The USDA lists the recommended daily intake of the amino acid cystine as 1.9 mg per pound of body weight, so someone weighing 150 pounds should aim for 285 mg of cystine per day. They don't give the requirement in its cysteine form. Dietary supplements, like NAC, are not regulated by the FDA in the same way that food is, so there is no recommended daily amount. Talk to your doctor about the dose that is right for you.

Read more: What Amino Acids Do Vegans Tend To Lack?

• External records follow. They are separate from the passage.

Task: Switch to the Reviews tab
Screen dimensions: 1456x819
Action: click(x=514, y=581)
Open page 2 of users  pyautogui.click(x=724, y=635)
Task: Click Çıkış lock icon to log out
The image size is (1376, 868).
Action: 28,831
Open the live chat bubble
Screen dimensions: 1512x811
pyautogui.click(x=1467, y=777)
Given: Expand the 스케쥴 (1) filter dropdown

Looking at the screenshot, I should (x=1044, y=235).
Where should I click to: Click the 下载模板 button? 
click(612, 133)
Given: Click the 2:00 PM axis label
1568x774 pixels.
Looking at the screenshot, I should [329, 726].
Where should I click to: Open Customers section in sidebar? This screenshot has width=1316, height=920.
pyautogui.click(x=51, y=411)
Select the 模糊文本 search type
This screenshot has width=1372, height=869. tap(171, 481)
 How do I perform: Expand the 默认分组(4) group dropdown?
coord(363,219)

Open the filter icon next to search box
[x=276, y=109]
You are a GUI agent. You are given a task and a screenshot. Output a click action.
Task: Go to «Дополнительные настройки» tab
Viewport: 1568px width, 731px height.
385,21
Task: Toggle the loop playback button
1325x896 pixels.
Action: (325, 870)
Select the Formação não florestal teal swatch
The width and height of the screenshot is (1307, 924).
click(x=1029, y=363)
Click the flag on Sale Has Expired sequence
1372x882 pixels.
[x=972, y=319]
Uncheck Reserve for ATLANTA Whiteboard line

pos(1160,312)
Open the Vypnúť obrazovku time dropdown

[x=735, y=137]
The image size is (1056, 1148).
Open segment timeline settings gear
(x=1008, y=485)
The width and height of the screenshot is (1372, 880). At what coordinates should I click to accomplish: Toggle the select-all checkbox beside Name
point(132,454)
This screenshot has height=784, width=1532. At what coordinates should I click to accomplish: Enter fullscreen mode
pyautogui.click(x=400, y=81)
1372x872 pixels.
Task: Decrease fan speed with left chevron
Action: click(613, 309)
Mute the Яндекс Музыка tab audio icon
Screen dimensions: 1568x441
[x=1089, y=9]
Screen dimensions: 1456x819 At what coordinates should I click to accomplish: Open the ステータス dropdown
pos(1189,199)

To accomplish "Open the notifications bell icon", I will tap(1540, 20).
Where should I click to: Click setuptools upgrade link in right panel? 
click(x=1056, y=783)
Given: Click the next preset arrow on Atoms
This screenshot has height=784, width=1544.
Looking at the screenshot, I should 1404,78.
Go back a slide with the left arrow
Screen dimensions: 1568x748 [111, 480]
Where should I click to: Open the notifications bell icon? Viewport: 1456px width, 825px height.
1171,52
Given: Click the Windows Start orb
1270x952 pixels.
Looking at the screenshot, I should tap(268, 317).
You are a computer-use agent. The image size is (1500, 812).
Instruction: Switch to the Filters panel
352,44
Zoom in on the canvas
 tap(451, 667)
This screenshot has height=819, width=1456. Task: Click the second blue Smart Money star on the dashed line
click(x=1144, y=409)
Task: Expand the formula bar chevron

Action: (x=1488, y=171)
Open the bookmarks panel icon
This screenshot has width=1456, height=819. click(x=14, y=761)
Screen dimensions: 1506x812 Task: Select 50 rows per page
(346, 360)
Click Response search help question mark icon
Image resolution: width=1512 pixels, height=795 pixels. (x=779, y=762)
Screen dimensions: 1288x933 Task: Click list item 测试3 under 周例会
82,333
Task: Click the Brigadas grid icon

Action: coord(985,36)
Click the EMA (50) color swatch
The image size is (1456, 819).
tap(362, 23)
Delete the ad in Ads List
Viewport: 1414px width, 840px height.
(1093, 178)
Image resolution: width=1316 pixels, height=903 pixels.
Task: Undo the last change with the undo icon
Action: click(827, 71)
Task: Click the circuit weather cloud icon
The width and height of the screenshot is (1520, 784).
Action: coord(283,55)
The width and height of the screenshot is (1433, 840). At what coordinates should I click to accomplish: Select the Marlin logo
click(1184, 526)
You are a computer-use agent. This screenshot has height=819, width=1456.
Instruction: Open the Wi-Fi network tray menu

Benefits of NAC and Cysteine

The benefits of NAC supplements have been widely studied, and it has shown favorable results for health. A March 2014 study in The Lancet Respiratory Medicine showed that patients who had moderate to severe COPD who took 600 mg of NAC twice daily had fewer exacerbations.

An April 2017 review of NAC in Cell Journal went on to show that it has positive effects on many other health conditions, including chronic bronchitis, Alzheimer's and preterm birth. They also concluded that it is a safe and tolerable supplement, without any significant side effects.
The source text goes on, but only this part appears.